> [YOUR GOAL]:
Quote all of the following material line for line, leaving out the pictures.

(Raw records)
↓

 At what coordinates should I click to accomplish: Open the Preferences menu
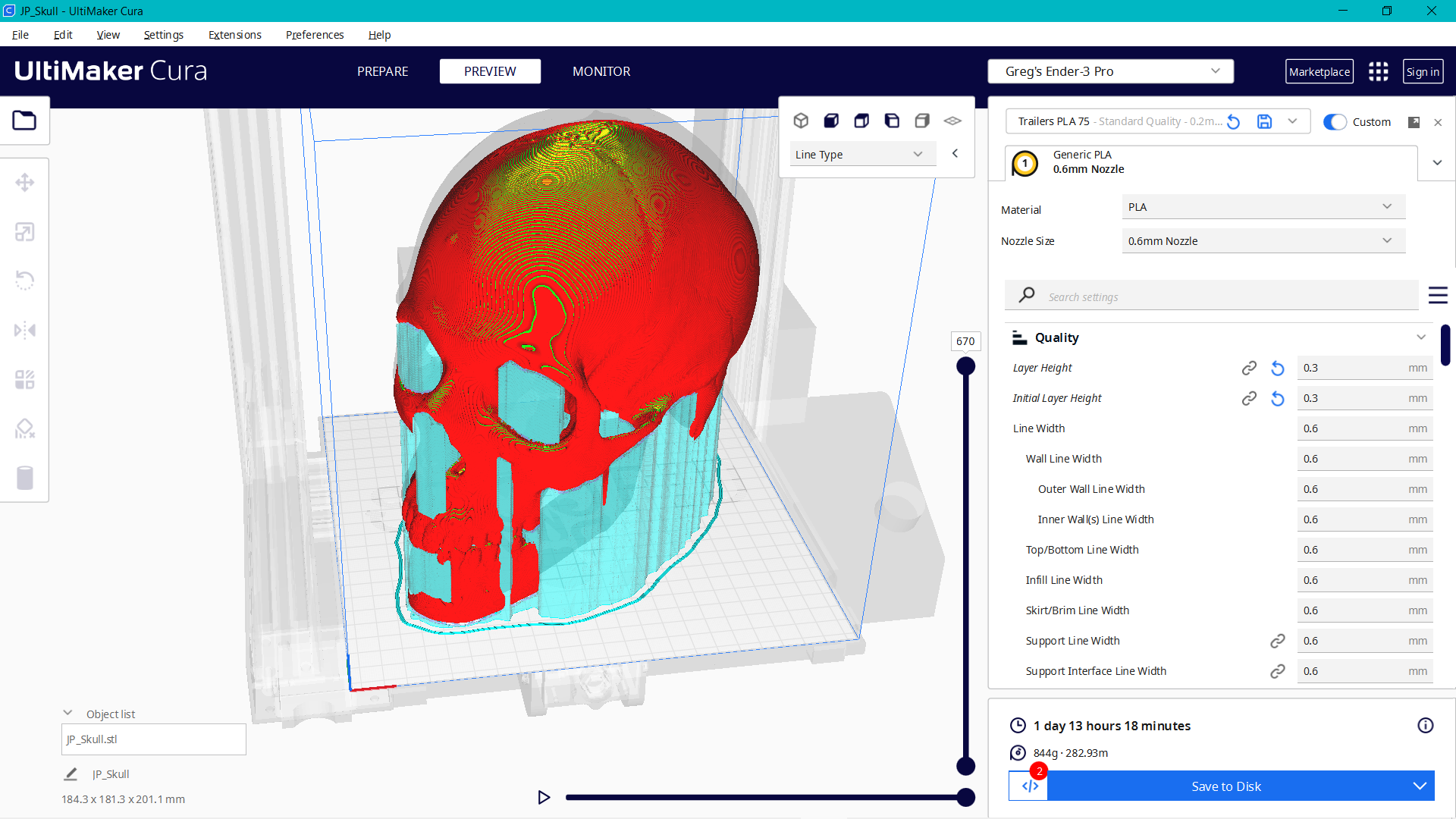(x=314, y=35)
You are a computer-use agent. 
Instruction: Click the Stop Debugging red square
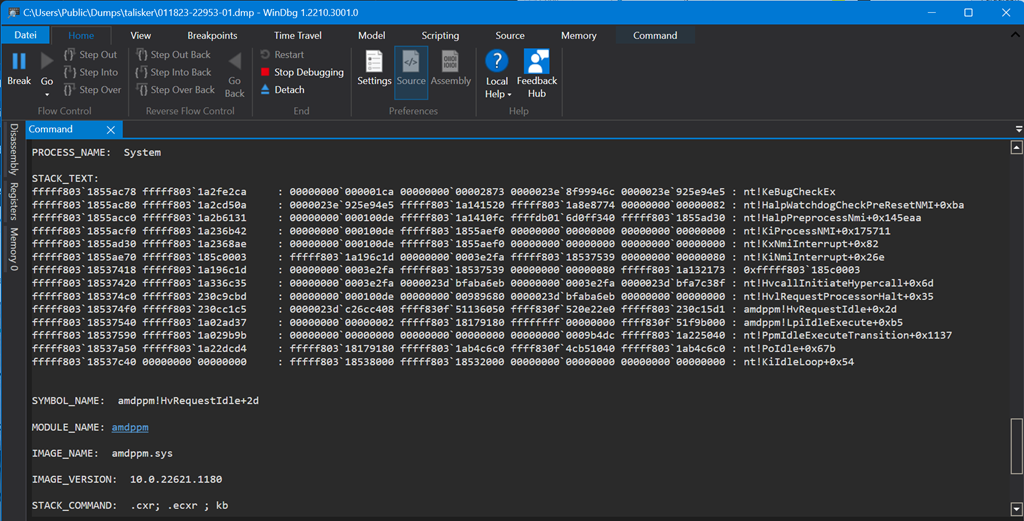[x=265, y=72]
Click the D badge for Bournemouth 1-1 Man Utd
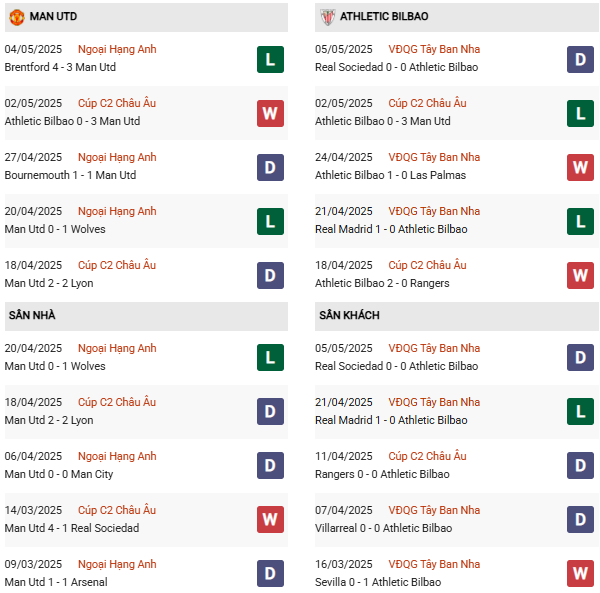This screenshot has width=600, height=593. pyautogui.click(x=270, y=167)
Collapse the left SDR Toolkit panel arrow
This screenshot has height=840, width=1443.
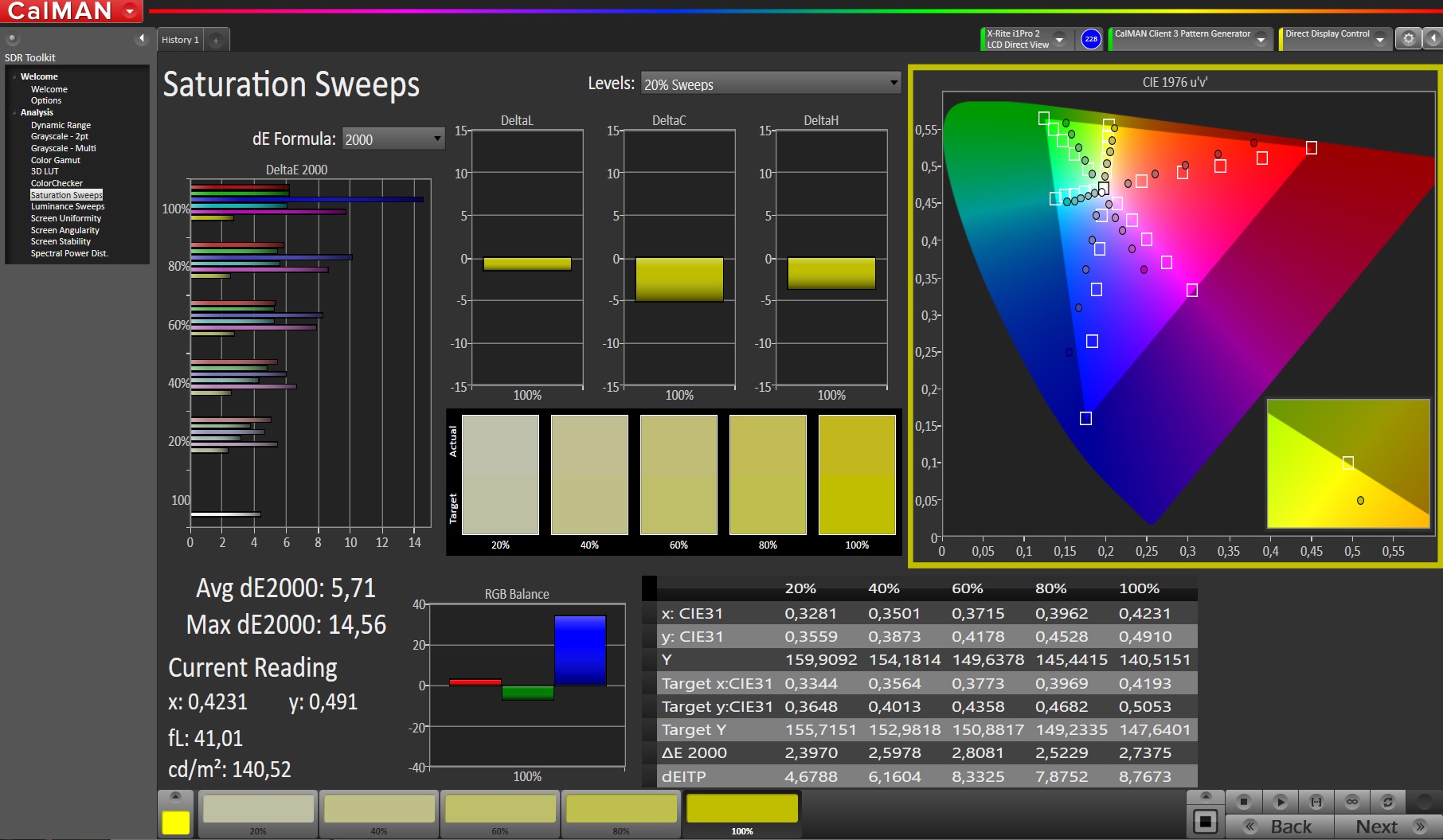pos(142,38)
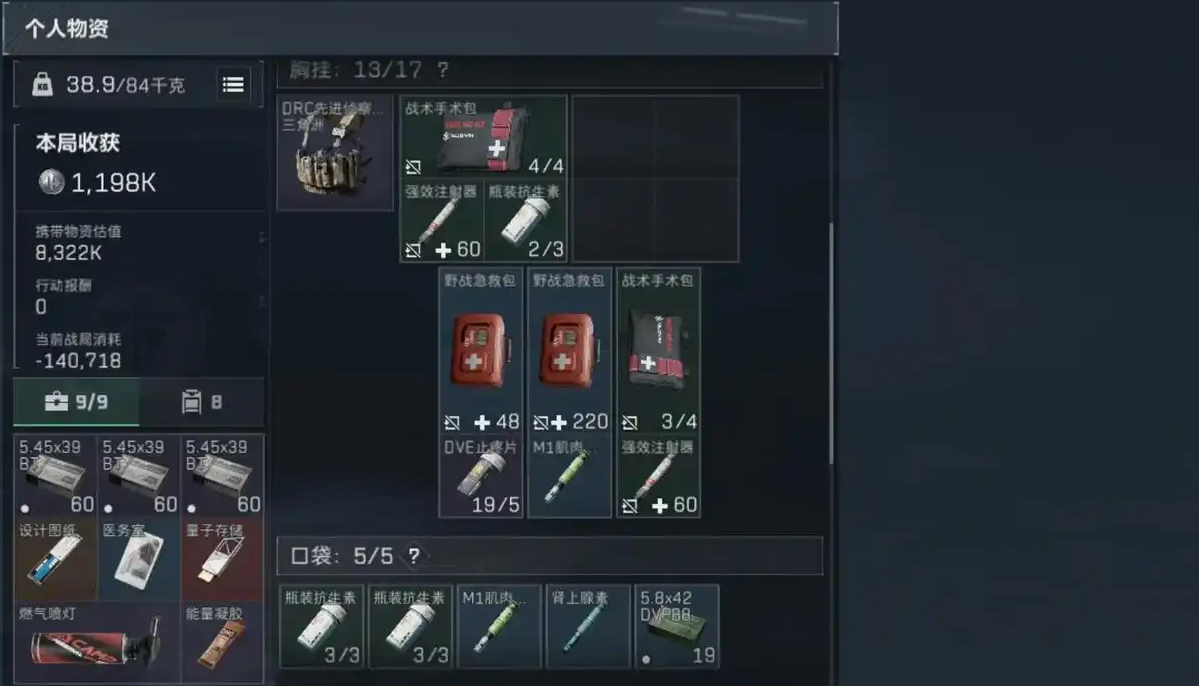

↑

> [REPLY TO THE EXERCISE]:
 At what coordinates should I click to accomplish: Open the Preferences menu
(x=314, y=35)
You are a computer-use agent. 
Instruction: Click the Stop Debugging red square
[x=265, y=72]
Click the D badge for Bournemouth 1-1 Man Utd
This screenshot has width=600, height=593. pyautogui.click(x=270, y=167)
Collapse the left SDR Toolkit panel arrow
This screenshot has height=840, width=1443.
pos(142,38)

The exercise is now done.